Convert every line of the items below into a two-column Markdown table headed No. and Entry. Put each line's sequential number under No. and the line itself under Entry, and leave out blank lines.

Dataset rows
◇ ◇ ◇ ◇ ◇ ◇ ◇

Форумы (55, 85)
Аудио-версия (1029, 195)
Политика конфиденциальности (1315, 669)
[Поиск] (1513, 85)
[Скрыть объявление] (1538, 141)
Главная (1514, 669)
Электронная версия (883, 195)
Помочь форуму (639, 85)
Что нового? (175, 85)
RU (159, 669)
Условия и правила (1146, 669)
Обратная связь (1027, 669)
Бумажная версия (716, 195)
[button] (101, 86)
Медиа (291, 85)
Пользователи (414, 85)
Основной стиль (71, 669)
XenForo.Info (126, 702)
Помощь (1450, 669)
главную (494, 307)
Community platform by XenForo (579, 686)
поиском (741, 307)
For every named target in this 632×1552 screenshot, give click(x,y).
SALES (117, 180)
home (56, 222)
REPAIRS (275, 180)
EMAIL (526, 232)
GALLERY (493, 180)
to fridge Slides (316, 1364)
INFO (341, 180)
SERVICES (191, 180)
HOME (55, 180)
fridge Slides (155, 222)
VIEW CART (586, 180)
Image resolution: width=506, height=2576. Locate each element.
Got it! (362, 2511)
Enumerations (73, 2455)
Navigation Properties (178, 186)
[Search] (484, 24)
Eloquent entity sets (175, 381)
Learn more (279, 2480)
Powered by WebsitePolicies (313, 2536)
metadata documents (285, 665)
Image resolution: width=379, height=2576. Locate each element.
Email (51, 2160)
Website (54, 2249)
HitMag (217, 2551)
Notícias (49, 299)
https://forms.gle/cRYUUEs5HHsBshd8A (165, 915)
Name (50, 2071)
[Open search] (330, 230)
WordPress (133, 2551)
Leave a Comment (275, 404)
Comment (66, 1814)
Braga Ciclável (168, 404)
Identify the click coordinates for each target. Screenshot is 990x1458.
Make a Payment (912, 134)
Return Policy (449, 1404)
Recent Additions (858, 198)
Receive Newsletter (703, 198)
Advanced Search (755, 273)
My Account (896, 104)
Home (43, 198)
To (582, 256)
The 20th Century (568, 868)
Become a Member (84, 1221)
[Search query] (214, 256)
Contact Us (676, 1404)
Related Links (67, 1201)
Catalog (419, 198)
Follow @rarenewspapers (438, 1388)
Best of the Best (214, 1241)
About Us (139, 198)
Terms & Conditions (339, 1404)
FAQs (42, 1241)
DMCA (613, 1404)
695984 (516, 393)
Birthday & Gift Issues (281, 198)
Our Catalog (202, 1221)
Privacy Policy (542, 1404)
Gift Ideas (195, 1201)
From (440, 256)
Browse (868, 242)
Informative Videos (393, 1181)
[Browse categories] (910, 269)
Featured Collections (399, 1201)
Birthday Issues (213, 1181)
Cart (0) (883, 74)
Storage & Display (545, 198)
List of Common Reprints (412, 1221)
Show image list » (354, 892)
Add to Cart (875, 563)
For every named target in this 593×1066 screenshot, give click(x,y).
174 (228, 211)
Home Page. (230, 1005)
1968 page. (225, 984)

◇ ◇ ◇ ◇ ◇ ◇ ◇

### EXERCISE OUTPUT
| No. | Entry |
|---|---|
| 1 | Форумы (55, 85) |
| 2 | Аудио-версия (1029, 195) |
| 3 | Политика конфиденциальности (1315, 669) |
| 4 | [Поиск] (1513, 85) |
| 5 | [Скрыть объявление] (1538, 141) |
| 6 | Главная (1514, 669) |
| 7 | Электронная версия (883, 195) |
| 8 | Помочь форуму (639, 85) |
| 9 | Что нового? (175, 85) |
| 10 | RU (159, 669) |
| 11 | Условия и правила (1146, 669) |
| 12 | Обратная связь (1027, 669) |
| 13 | Бумажная версия (716, 195) |
| 14 | [button] (101, 86) |
| 15 | Медиа (291, 85) |
| 16 | Пользователи (414, 85) |
| 17 | Основной стиль (71, 669) |
| 18 | XenForo.Info (126, 702) |
| 19 | Помощь (1450, 669) |
| 20 | главную (494, 307) |
| 21 | Community platform by XenForo (579, 686) |
| 22 | поиском (741, 307) |
| 23 | For every named target in this 632×1552 screenshot, give click(x,y). |
| 24 | SALES (117, 180) |
| 25 | home (56, 222) |
| 26 | REPAIRS (275, 180) |
| 27 | EMAIL (526, 232) |
| 28 | GALLERY (493, 180) |
| 29 | to fridge Slides (316, 1364) |
| 30 | INFO (341, 180) |
| 31 | SERVICES (191, 180) |
| 32 | HOME (55, 180) |
| 33 | fridge Slides (155, 222) |
| 34 | VIEW CART (586, 180) |
| 35 | Image resolution: width=506, height=2576. Locate each element. |
| 36 | Got it! (362, 2511) |
| 37 | Enumerations (73, 2455) |
| 38 | Navigation Properties (178, 186) |
| 39 | [Search] (484, 24) |
| 40 | Eloquent entity sets (175, 381) |
| 41 | Learn more (279, 2480) |
| 42 | Powered by WebsitePolicies (313, 2536) |
| 43 | metadata documents (285, 665) |
| 44 | Image resolution: width=379, height=2576. Locate each element. |
| 45 | Email (51, 2160) |
| 46 | Website (54, 2249) |
| 47 | HitMag (217, 2551) |
| 48 | Notícias (49, 299) |
| 49 | https://forms.gle/cRYUUEs5HHsBshd8A (165, 915) |
| 50 | Name (50, 2071) |
| 51 | [Open search] (330, 230) |
| 52 | WordPress (133, 2551) |
| 53 | Leave a Comment (275, 404) |
| 54 | Comment (66, 1814) |
| 55 | Braga Ciclável (168, 404) |
| 56 | Identify the click coordinates for each target. Screenshot is 990x1458. |
| 57 | Make a Payment (912, 134) |
| 58 | Return Policy (449, 1404) |
| 59 | Recent Additions (858, 198) |
| 60 | Receive Newsletter (703, 198) |
| 61 | Advanced Search (755, 273) |
| 62 | My Account (896, 104) |
| 63 | Home (43, 198) |
| 64 | To (582, 256) |
| 65 | The 20th Century (568, 868) |
| 66 | Become a Member (84, 1221) |
| 67 | [Search query] (214, 256) |
| 68 | Contact Us (676, 1404) |
| 69 | Related Links (67, 1201) |
| 70 | Catalog (419, 198) |
| 71 | Follow @rarenewspapers (438, 1388) |
| 72 | Best of the Best (214, 1241) |
| 73 | About Us (139, 198) |
| 74 | Terms & Conditions (339, 1404) |
| 75 | FAQs (42, 1241) |
| 76 | DMCA (613, 1404) |
| 77 | 695984 (516, 393) |
| 78 | Birthday & Gift Issues (281, 198) |
| 79 | Our Catalog (202, 1221) |
| 80 | Privacy Policy (542, 1404) |
| 81 | Gift Ideas (195, 1201) |
| 82 | From (440, 256) |
| 83 | Browse (868, 242) |
| 84 | Informative Videos (393, 1181) |
| 85 | [Browse categories] (910, 269) |
| 86 | Featured Collections (399, 1201) |
| 87 | Birthday Issues (213, 1181) |
| 88 | Cart (0) (883, 74) |
| 89 | Storage & Display (545, 198) |
| 90 | List of Common Reprints (412, 1221) |
| 91 | Show image list » (354, 892) |
| 92 | Add to Cart (875, 563) |
| 93 | For every named target in this 593×1066 screenshot, give click(x,y). |
| 94 | 174 (228, 211) |
| 95 | Home Page. (230, 1005) |
| 96 | 1968 page. (225, 984) |